Stephenson's characterization of the world going forward is a sort of post-truth hellscape. The villain of the book, El Shepherd, trolls the world by pulling a DDoS attack on the telecommunications services in Moab, UT, while spreading some fake videos of a mushroom cloud. For a day or so, he actually convinces people that terrorists nuked Moab. Then, when the hoax gets revealed, a bunch of hardcore idiot-conspiracy theorists decide that the real hoax is the claim that Moab was not nuked. It just gets crazier from there. I'll refer you to my post on Fall, which addresses the problems of information in a post-truth world, but how close we are to that point is at least open for debate.

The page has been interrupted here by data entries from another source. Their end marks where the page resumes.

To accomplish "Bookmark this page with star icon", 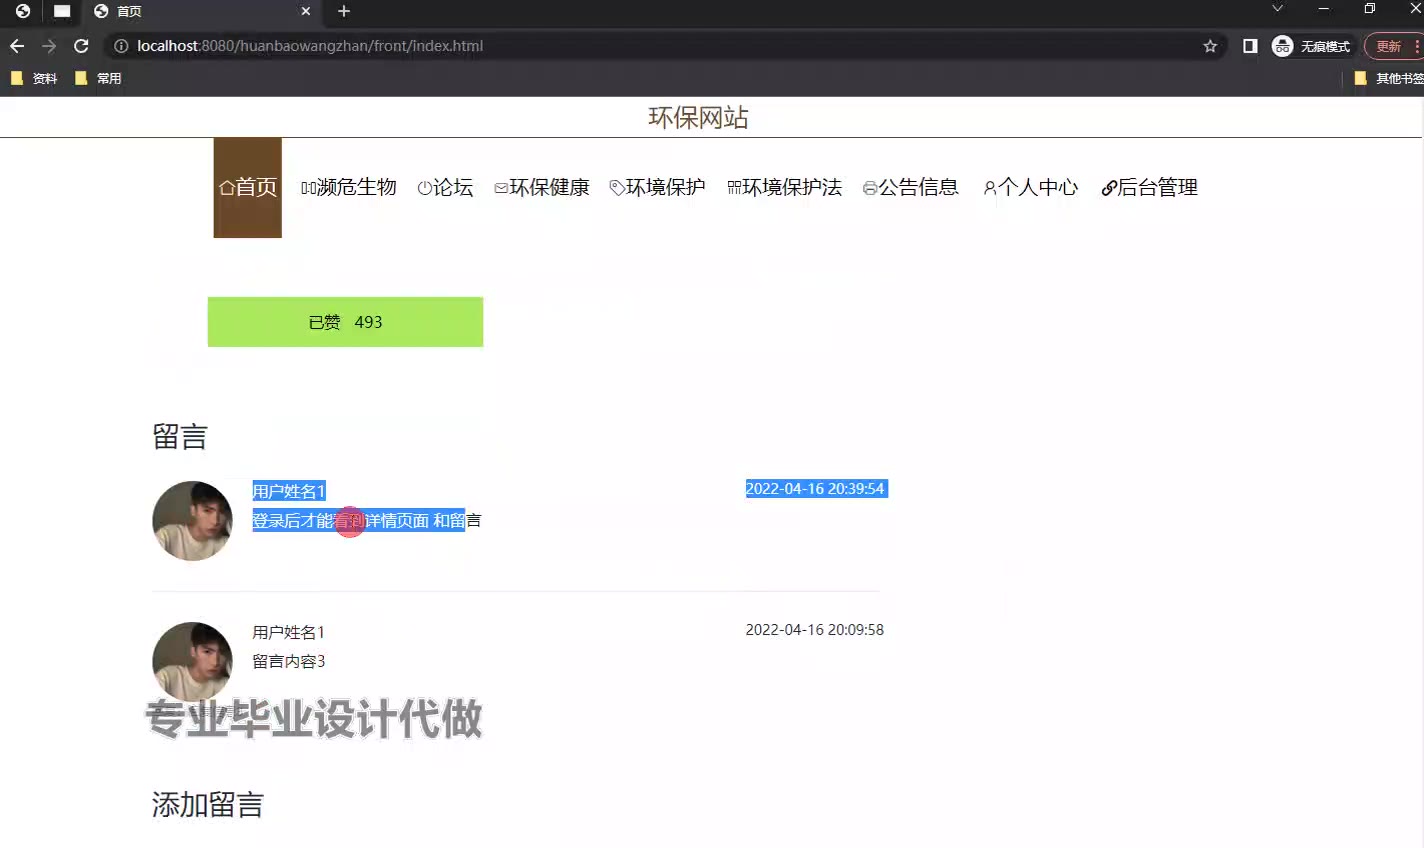I will coord(1210,46).
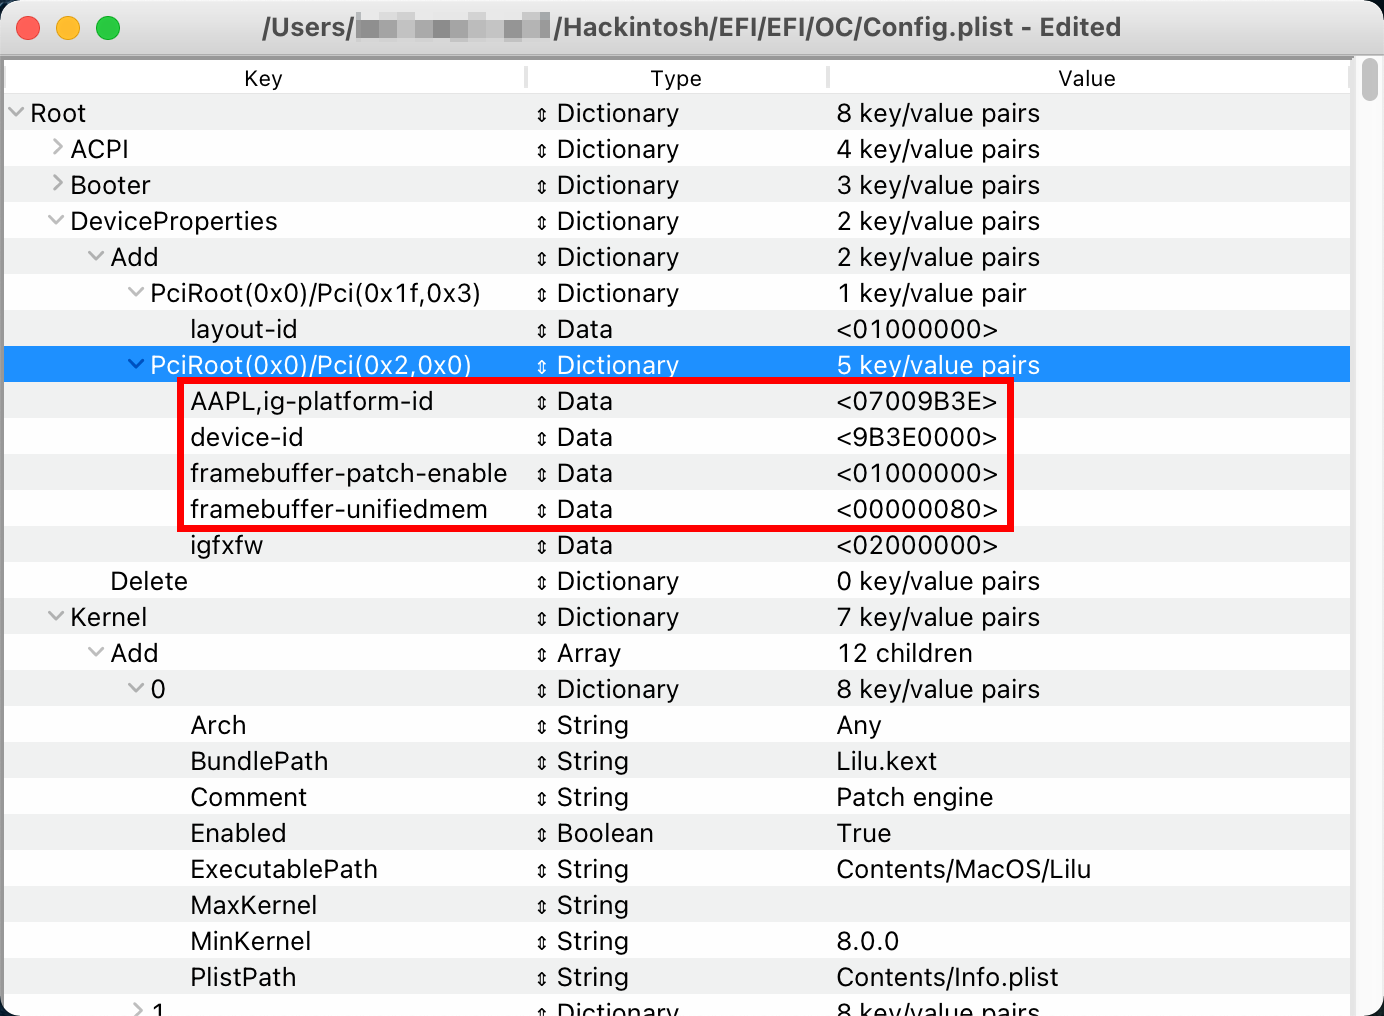Expand the dictionary row labeled 1
1384x1016 pixels.
(136, 1007)
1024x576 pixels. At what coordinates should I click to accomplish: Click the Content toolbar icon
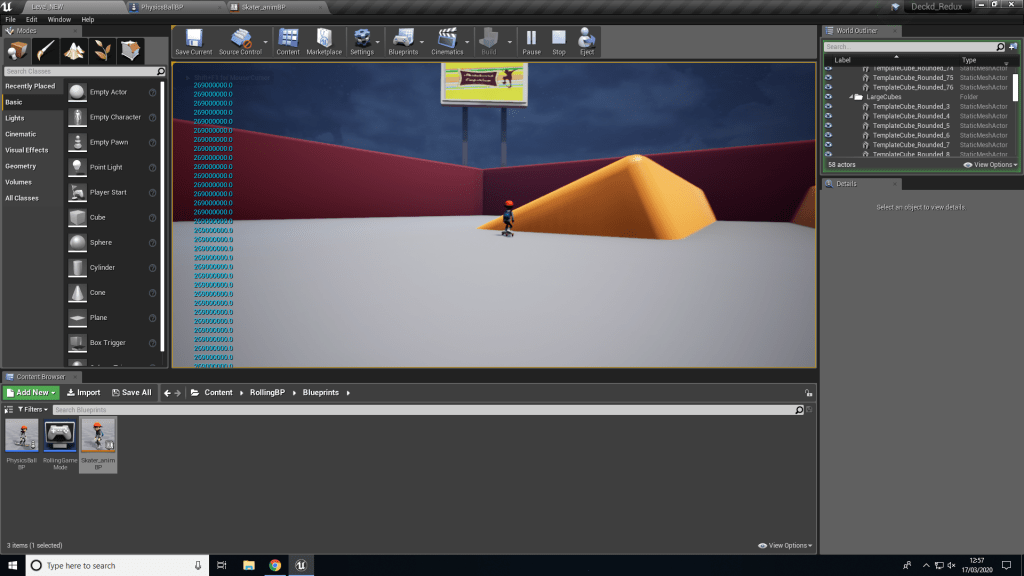[x=288, y=42]
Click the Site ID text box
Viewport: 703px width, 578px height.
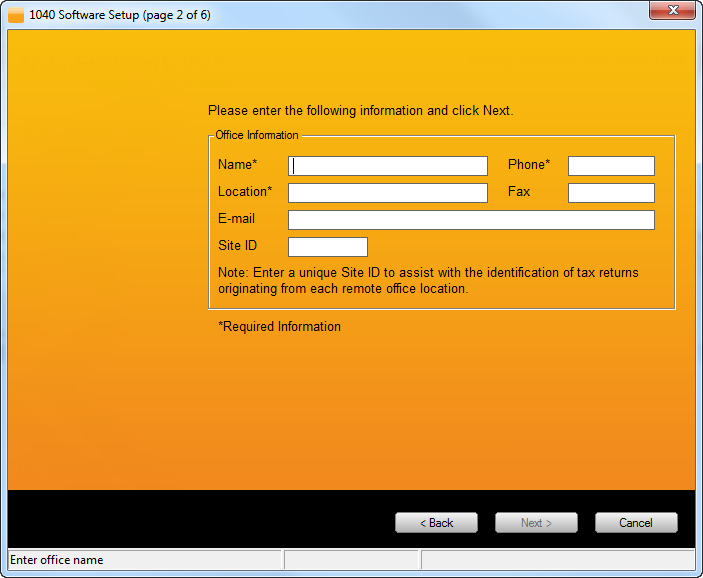click(328, 247)
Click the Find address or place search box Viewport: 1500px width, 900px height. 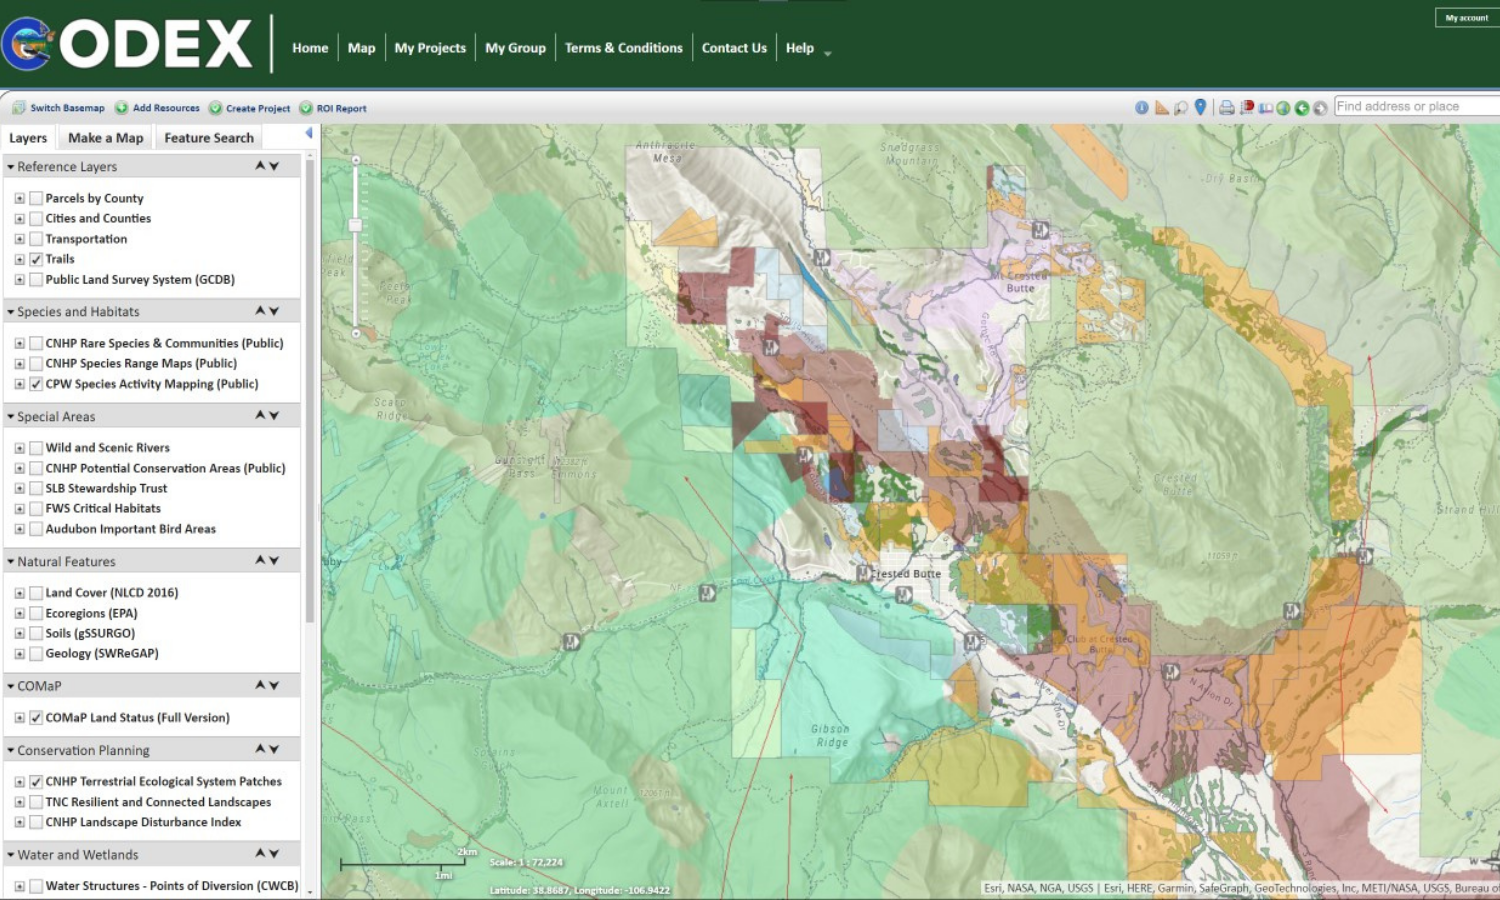pyautogui.click(x=1414, y=106)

I won't say that we debate why the Civil War happened, because that's not a debate. That's the Monty Python argument sketch. I won't say that we are having a debate about whether or not Ukraine framed Russia for the 2016 DNC hack because either way, we're approaching the question of whether or not Moab, UT actually exists. And I don't mean that in some sort of philosophical, navel-gazing way. I just mean, are the cranks correct?
When Dodge's niece goes off to college in Fall, she has a professor who has a bunch of cards printed out, and distributed to students. On one side, the cards are just red. When you hold up the red face, you are indicating to someone that you find their arguments unworthy of your mental energy, and you are disengaging from them. On the other side of the card, a set of aphorisms are displayed to you, as reminders. The aphorisms are as follows.
1. Speech is aggression.
2. Every utterance has a winner and a loser.
3. Curiosity is feigned.
4. Lying is performative.
5. Stupidity is power.
I need to print up some of those cards and distribute them to my students. I think we're pretty much there.
How will "history" judge 2019? History, who?
"History" will not render judgment on Donald Trump, nor on the 2016 election investigation, nor on the impeachment. History ain't a thing. There are 330,000,000 people living in this country in a post-truth era. They can't agree on basic facts, and you can't have a judgment without a finding of facts.
So, without further ado...
I don't know about you, but for me, 2019 kind of felt like a year-long "being hit on the head" lesson.